In an interview with strategy+business, Adam Segal, a Senior Fellow for National Security Studies at the Council on Foreign Relations, argues that the threat of China and India out-innovating the US is overstated. The author of recently published Advantage: How American Innovation Can Overcome the Asian Challenge believes that the rise of Asia is more of an opportunity than a threat, and that the US still has a window of opportunity to build on its strengths while China and India are still finding their footing. Here are some of his thoughts on the three countries:
Policymakers and business leaders have been overly focused on measuring what I call the hardware of innovation: the amount of spending on R&D and the number of engineers and scientists, patents, and publications. And whereas the hardware has clearly been built up in China, what I call the software — the political, cultural, and social institutions and understandings that help move ideas from lab to marketplace — are lagging behind. Without the software in place, the whole is much less than the sum of its parts. The Chinese themselves admit that they’ve put a lot in, but they’re not really getting a lot out.
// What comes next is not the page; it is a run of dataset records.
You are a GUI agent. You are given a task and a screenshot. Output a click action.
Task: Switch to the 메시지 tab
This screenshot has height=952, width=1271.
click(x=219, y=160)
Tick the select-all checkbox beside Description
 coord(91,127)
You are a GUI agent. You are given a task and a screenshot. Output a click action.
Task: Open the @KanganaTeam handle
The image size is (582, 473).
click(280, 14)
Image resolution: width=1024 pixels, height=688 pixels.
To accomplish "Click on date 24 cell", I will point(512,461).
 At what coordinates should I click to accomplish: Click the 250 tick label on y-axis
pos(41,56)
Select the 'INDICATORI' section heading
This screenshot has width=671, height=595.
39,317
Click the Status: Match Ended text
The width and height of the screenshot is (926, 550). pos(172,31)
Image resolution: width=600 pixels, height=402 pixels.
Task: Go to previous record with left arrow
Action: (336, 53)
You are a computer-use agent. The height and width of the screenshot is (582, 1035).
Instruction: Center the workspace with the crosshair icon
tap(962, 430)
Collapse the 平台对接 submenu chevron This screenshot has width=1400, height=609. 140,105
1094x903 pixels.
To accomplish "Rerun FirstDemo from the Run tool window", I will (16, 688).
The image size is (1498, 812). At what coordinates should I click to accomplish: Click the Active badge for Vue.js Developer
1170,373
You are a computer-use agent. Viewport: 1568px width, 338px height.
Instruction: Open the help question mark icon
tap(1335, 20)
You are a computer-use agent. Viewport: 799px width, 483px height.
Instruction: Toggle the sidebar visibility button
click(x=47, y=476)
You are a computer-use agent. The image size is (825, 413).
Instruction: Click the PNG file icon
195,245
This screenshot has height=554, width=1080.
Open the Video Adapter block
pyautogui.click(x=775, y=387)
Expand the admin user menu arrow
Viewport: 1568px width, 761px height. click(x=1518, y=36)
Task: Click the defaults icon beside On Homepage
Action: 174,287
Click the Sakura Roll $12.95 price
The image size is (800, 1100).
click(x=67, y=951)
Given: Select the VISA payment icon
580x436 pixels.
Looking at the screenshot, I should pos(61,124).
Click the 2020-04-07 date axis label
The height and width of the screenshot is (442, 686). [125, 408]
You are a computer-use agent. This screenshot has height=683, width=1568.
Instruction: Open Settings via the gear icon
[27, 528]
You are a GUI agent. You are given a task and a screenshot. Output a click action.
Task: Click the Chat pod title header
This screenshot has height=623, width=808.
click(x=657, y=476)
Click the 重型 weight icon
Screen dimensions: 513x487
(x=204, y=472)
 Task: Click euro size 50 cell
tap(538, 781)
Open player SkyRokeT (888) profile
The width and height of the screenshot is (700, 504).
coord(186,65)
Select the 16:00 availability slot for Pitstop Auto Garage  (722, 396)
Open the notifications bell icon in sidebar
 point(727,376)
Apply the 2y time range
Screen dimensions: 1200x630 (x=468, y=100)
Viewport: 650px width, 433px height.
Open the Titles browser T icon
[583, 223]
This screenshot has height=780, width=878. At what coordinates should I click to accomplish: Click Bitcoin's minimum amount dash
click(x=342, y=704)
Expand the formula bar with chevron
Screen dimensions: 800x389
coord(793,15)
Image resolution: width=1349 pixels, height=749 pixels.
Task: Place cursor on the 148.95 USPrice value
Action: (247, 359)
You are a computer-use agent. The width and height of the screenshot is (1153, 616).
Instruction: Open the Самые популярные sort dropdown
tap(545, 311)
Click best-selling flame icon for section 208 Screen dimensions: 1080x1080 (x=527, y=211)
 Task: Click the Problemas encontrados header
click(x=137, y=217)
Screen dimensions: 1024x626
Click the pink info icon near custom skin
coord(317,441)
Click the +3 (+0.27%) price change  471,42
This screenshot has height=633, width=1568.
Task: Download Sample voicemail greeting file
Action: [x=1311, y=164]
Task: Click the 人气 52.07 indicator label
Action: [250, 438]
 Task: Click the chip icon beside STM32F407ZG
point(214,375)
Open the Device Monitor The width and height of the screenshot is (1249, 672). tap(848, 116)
We always talk about the Indian Institutes of Technology [IITs] and Indian Institutes of Management [IIMs], both of which have trained some of India’s top business leaders and leading entrepreneurs. But they’re just a small part of a much bigger education system in India, in which the vast majority of universities stress rote memorization, use outdated curricula, and provide no instruction in English. […] Some argue that if you look at Infosys and Wipro and those types of companies, they’ve moved up so far in the value chain that the type of R&D they’re doing for Western companies is increasingly sophisticated and creative, which is, I think, probably true. But those gains aren’t really captured by the Indian economy. It’s still the foreign firms that are capturing the gains.
The traditional model for how the U.S. works in science and technology was like the old energy grid: the U.S. thought of the ideas and then sent them out to the rest of the world, in the same way you generate energy and you send it out. Instead, the U.S. should start to think of itself as a smart grid. The idea of a smart grid is that you can determine where the greatest demand is and have the ability to moderate and change the flow of energy, but also that people can feed energy back into it. […] Increasingly, inventions and ideas will be happening in the places where the U.S. used to just send ideas. And the U.S. has to be able to figure out what those ideas are and how it can apply them to markets and develop them.